• _Your goal_: Without the pictures, set down every record below exactly as it reads.
Top of Extracted entries
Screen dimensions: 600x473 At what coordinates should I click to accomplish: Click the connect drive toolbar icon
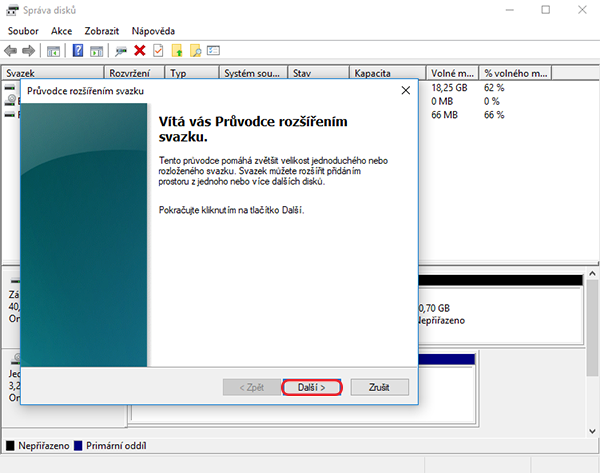click(121, 50)
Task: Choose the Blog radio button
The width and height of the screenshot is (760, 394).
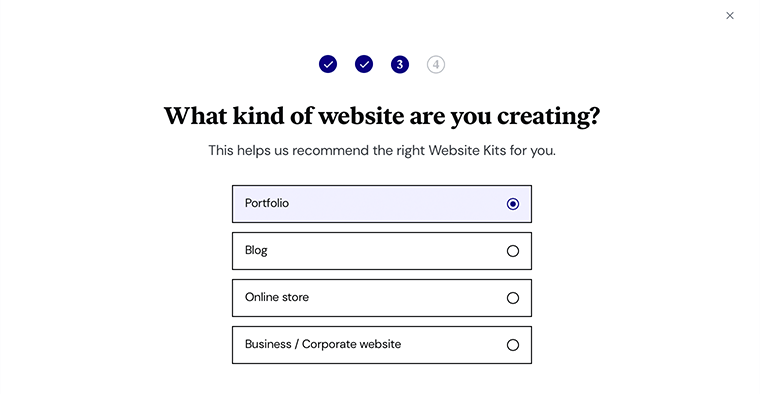Action: 513,251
Bottom of Extracted entries
• _Answer to the problem_:
Screen dimensions: 600x473 At what coordinates should I click to accomplish: Click the connect drive toolbar icon
click(121, 50)
Task: Choose the Blog radio button
The width and height of the screenshot is (760, 394).
Action: 513,251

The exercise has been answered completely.